I’m firmly entrenched in the camp of “more information is good.” “The more you know” jingle from NBC’s 15-second public services announcement clips plays in my head often. I want to know all of the facts before I make decisions. I strive to be an informed citizen.
Yet, the past few years – especially the past few months – have had me questioning my drive to get more data. We have facts from all sides of any scenario at our fingertips, often with computer algorithms segmenting our news so that it’s the echochamber we want to hear. If you’re like me, you try to gather a wide variety of news sources so you can see as many issue angles as possible. If my parents were correct, there are at least three sides to every story.
The problem is that every day presents a new news story that challenges me to the core. In the last week alone, we’ve waited day by day to see the Supreme Court’s ruling of the Dobbs v. Jackson Women’s Health Organization, a compilation of shortages impacting mostly women (tampons, baby formula shortage and a childcare crisis), gas prices skyrocketing, and a stopped attempt of 31 white supremacists from rioting a Pride celebration in Idaho. That was as of Monday.
The question I keep circling back to is this: were we ever meant to know this much information at once? Are our bodies supposed to be able to process all that life is throwing at us at a more rapid clip? It’s clear our nation is in the midst of a mental health crisis, brought on by ever increasing pressure, ongoing injustices toward our marginalized groups, a pandemic, inflation, and more. Social media, as a distribution tool, has perpetuated a lot of that with younger generations, as U.S. Surgeon General Vivek Murthy indicated. When emergency visits because of suicide attempts increase by 51%, it’s clear to see there’s an issue, thought social media is not the only thing to blame.
I notice it daily in my own body. Do you notice it too? You pick up Twitter or Instagram and hear the latest hot-button issue and it buries under your skin. Your heart races as you hear the first five minutes of the national news, getting the top stories for the day. You receive a text from a friend with a link to the latest mass shooting or watch homes wash away in a flood, and the text bubble pops up with a “I can’t even comprehend this.” You scroll on your phone and find that yet another friend has Covid in the midst of rising infections, though case rates aren’t reflecting the positive home tests and no one seems to be talking about it.
Just writing that made my blood pressure spike. It reminds me of the Surge Capacity conversation that Tara Haelle started in 2020 as we started noticing the initial mental health impacts of the pandemic. Her advice: take it easy, recognize grief, and accept that life is a little different. Two years later, does this advice hold true? Or should we add a few more coping techniques to the toolbox?

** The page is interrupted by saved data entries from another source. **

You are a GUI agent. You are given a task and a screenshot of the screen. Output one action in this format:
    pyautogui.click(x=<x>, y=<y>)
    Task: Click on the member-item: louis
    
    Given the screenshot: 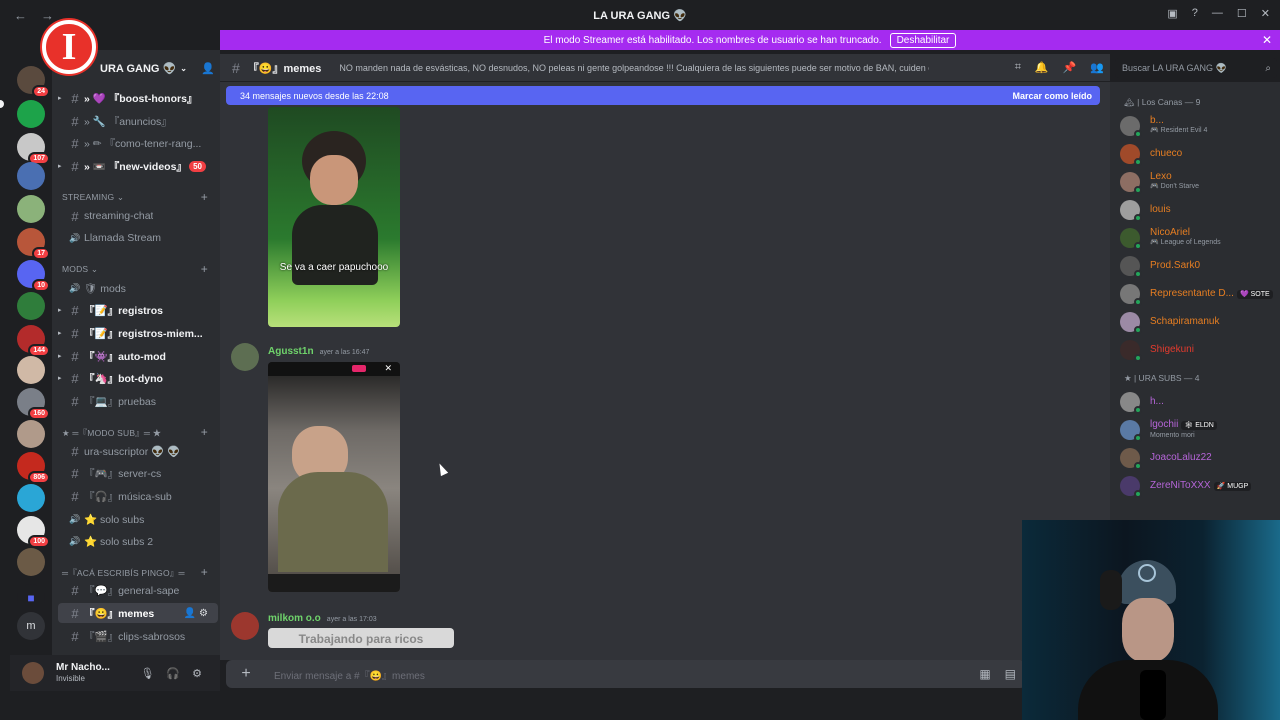 What is the action you would take?
    pyautogui.click(x=1200, y=210)
    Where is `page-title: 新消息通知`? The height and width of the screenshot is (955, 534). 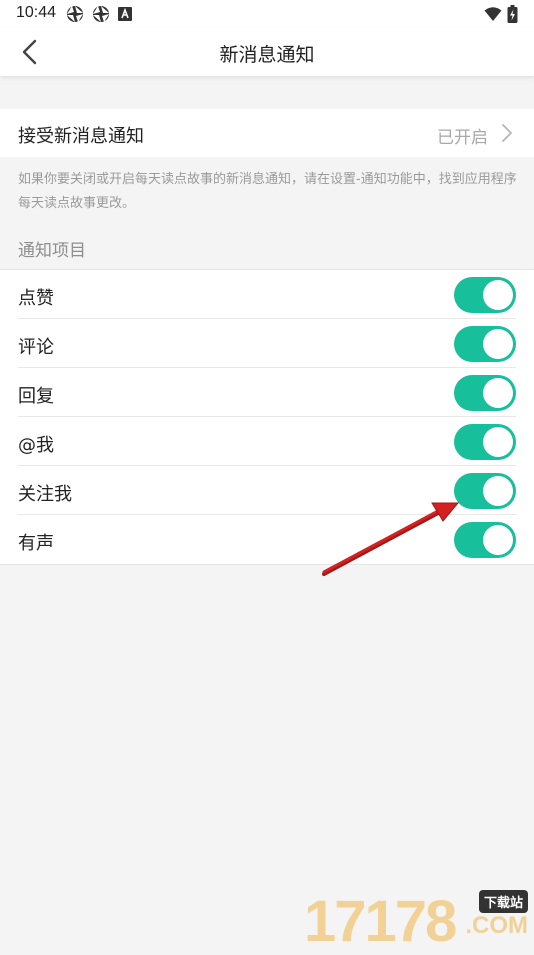
page-title: 新消息通知 is located at coordinates (267, 55). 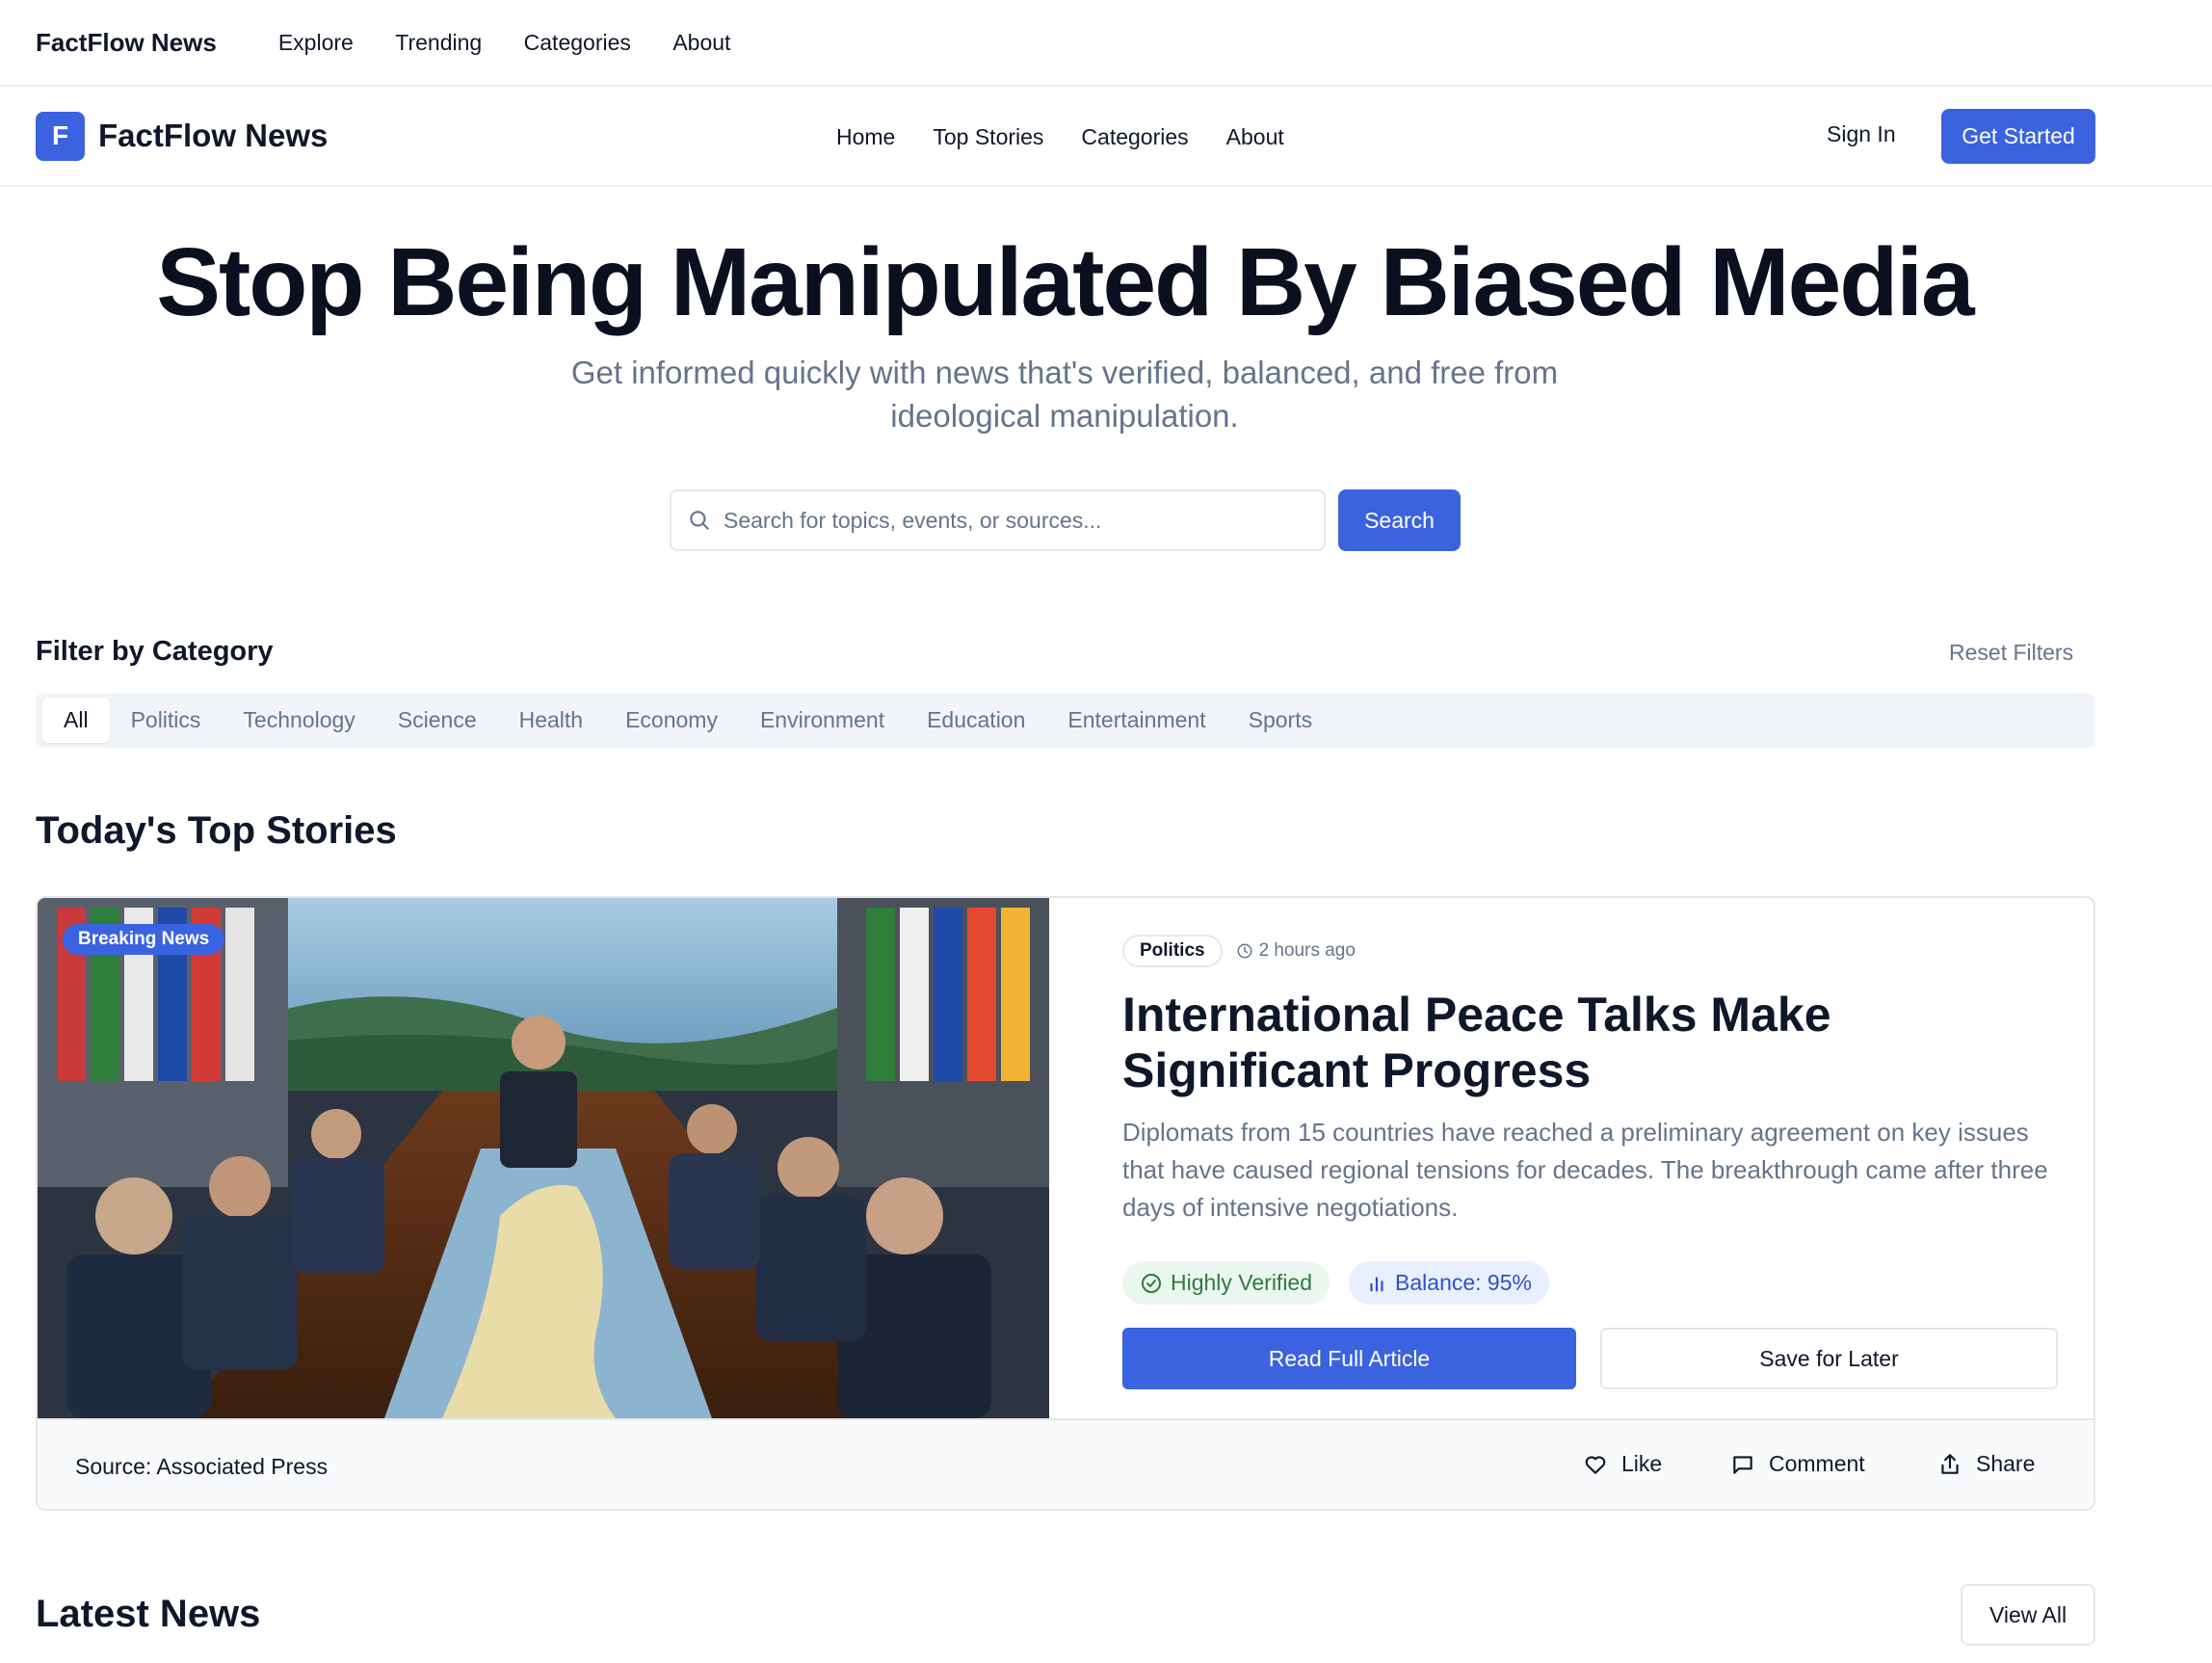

In times when I feel flooded, when it all feels too much, I try to put my phone down and go outside for a walk around the block. I’ve found that I need a few of those a day. The trick is not to pick the phone back up the moment I walk in the door, but solving that issue is for another day.
And then there are the days when I hit surge capacity by 9am. Those days require a nap and maybe a book. Does that break spike my anxiety a little more off the bat because I think of the millions of things I need to do? Absolutely, but I need to flow through the emotional response cycle before I approach the world again.